Scott Hughes says, "We recently did a stream restoration project here at Joes’ Branch in Baldwin County. It was a tremendous project where there was a stream that was deeply incised and eroding, it as transporting a lot of sediment out into the bay causing sediment impacts into the bay and we went in and worked with a lot of different stakeholders, ALDOT...the local municipalities, Spanish Fort, the City of Daphne, Mobile Bay NEP, just a whole host of stakeholders that worked on that project. ADEM provided kinda the seed money for that project, but then these other stakeholders brought resources and matching funds to the table and it really was a tremendously successful project."
With sediment pollution delivered from one city to impact another, funding was used to stabilize the tributary with a step-pool stormwater conveyance system designed to increase infiltration, reduce the speed and energy of stormwater runoff, and curtail sediment loads, while preserving ecological function.
The project won the 2015 Gulf Guardian Award for Partnerships, and set in motion a series of other priority activities all across the watershed, including the restoration of more than 11,000 linear feet of impacted streams and over 92 acres of flood plains. At Joe’s Branch, post-restoration monitoring revealed a 90-95% reduction of sediment pollution.
Geologist and sediment specialist, Marlon Cook, says "D’Olive is actually a wonderful cooperation. The D’olive creek working group met years ago. And had an interest in doing restoration because of the amount of construction in the watershed. We monitored for two years prior to any restoration efforts, so we had a good idea of what pre-restoration conditions were. So then we came in after the restoration was complete, and did our monitoring again to determine what the effectiveness was of the restorations. So we have seen more than a 90% decrease in Joe’s Branch. Joes Branch actually had the highest sediment load of any watershed I had ever measured in my career it was actually over 100,000 tons per square mile per year so that has been reduced by over 90 percent."

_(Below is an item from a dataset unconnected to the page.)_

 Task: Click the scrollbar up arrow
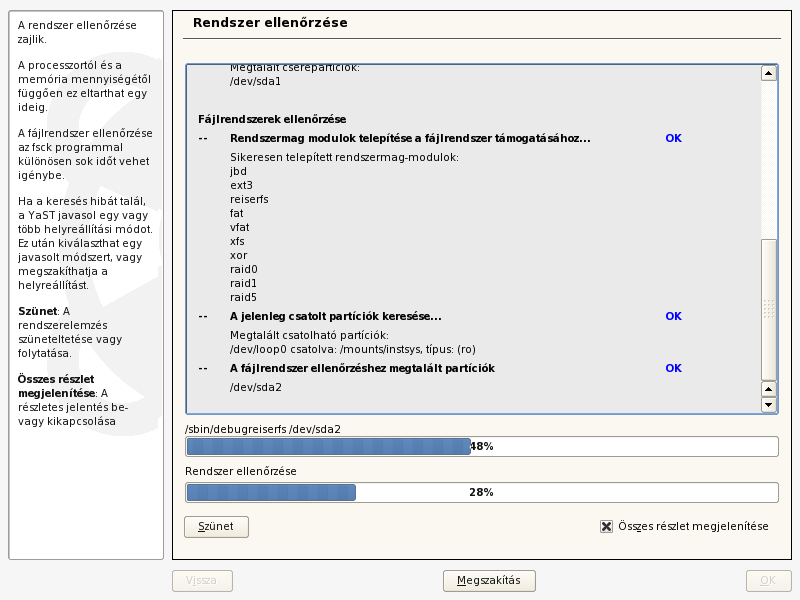pyautogui.click(x=766, y=70)
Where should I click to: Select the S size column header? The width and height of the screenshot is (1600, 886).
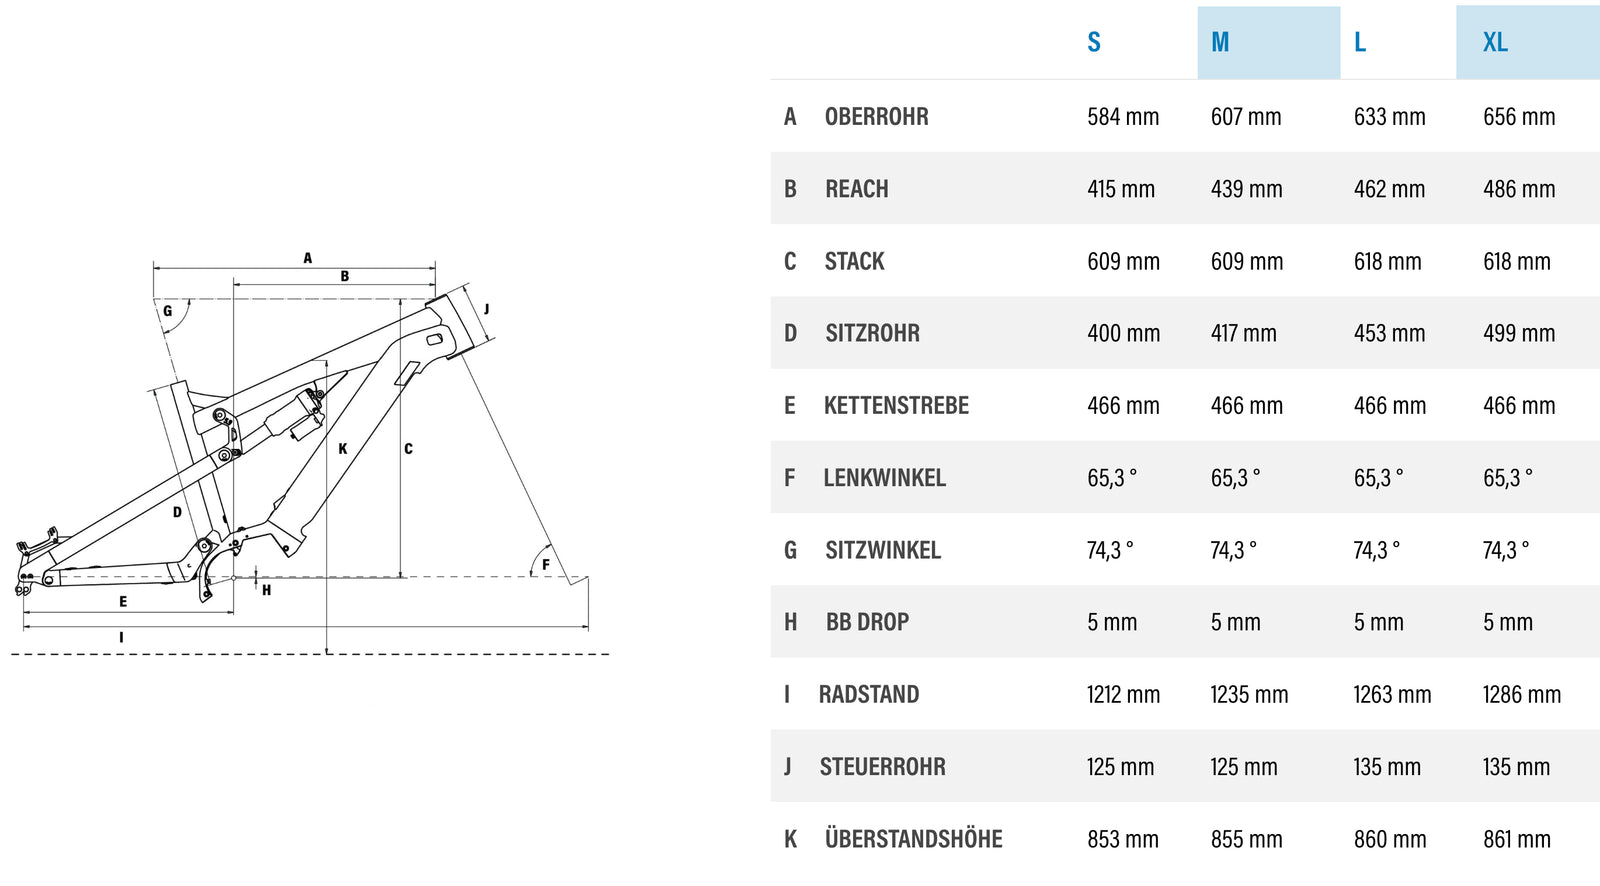point(1094,42)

In April of 2020, after 14 years of planning and restoration, ADEM removed the Joes Branch subwatershed from the 303(d) list of impaired waters.

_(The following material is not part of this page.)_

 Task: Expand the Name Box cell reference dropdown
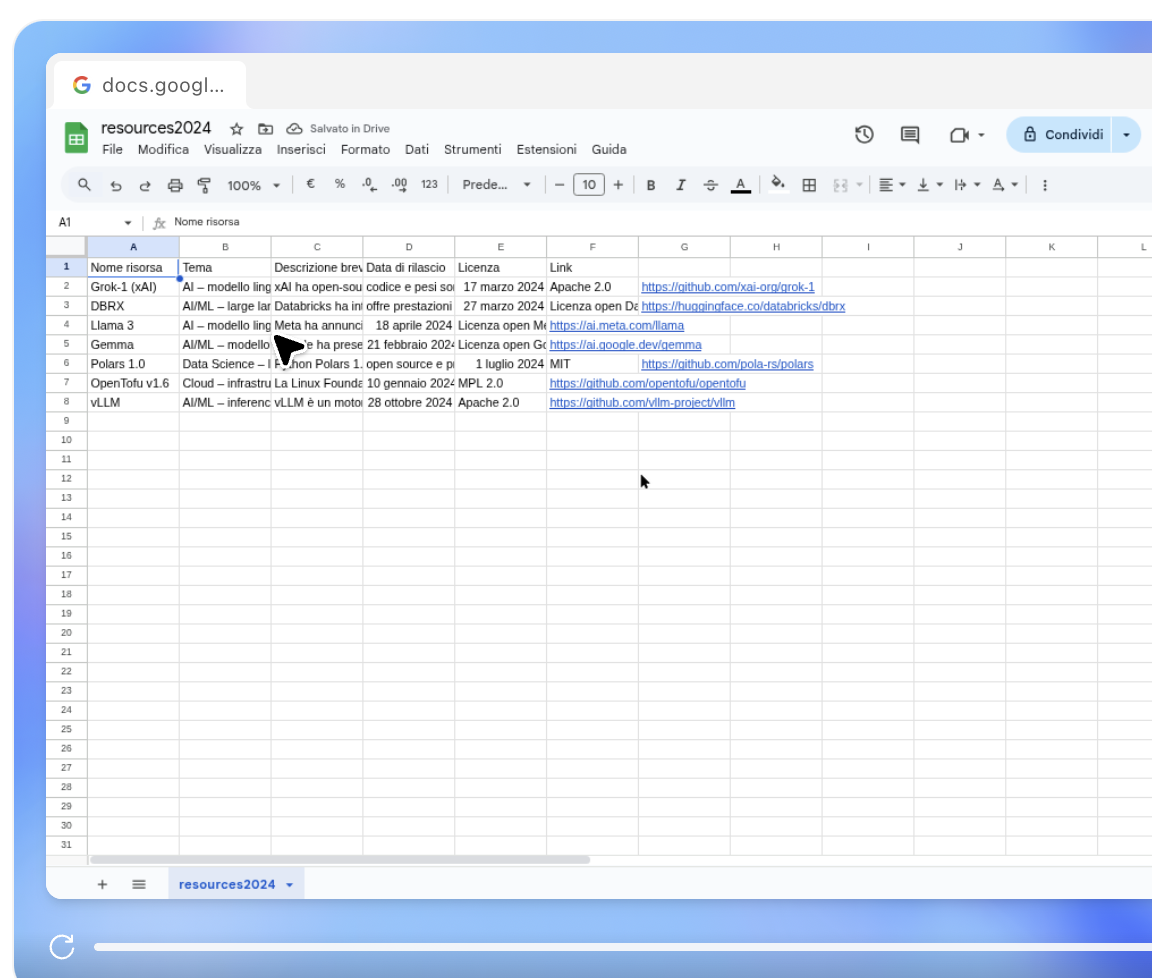click(128, 222)
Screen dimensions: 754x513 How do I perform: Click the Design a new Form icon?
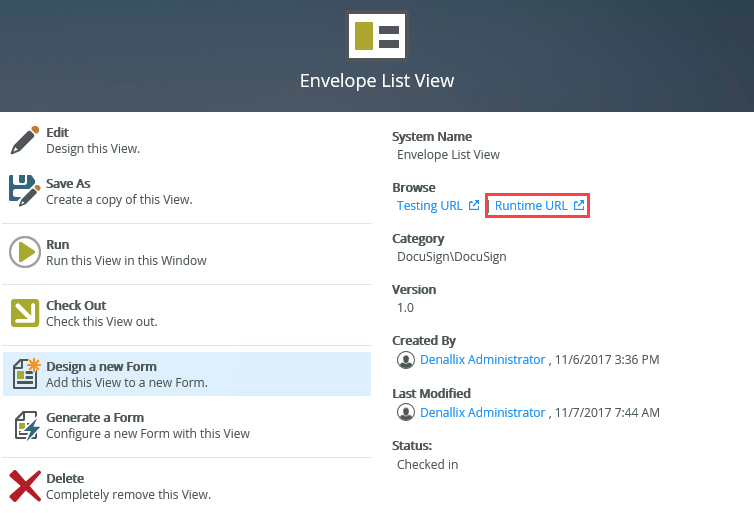point(24,373)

ADEM's James Mooney says "The the assessment of Joes Branch included both an assessment of the conventional water quality data, which is eight grab samples collected monthly April through October. It also included an assessment of the continuous in-situ turbidity data, and finally included the habitat assessment that was conducted by the field operations branch. Assessment of all three of those components resulted in the department determining that siltation impairment no longer existed."
He explains, "So generally the department wrights six to eight delisting decisions for every two-year cycle. The majority of those are addressing water bodies on the list that were listed with old data. It's fairly rare to delist a waterbody based on stream restoration efforts. Especially in an urbanized watershed. That is very rare. There have been several delistings based on restoration efforts in agricultural area watersheds, but in the past 5-10 years, I can't think of another delisting that was done based on stream restoration efforts in an urbanized watershed."
Watershed management planning across the state provides an avenue for identifying sources and causes of impairments to waterbodies; identifying critical areas and implementing targeted, scientific solutions; and improving their water quality with funding and support from the EPA through ADEM’s 319 Nonpoint Source Pollution Program. As local municipalities, nonprofits, and agencies join forces and resources to create and implement watershed management plans, we can Create a Clean Water Future for generations to come.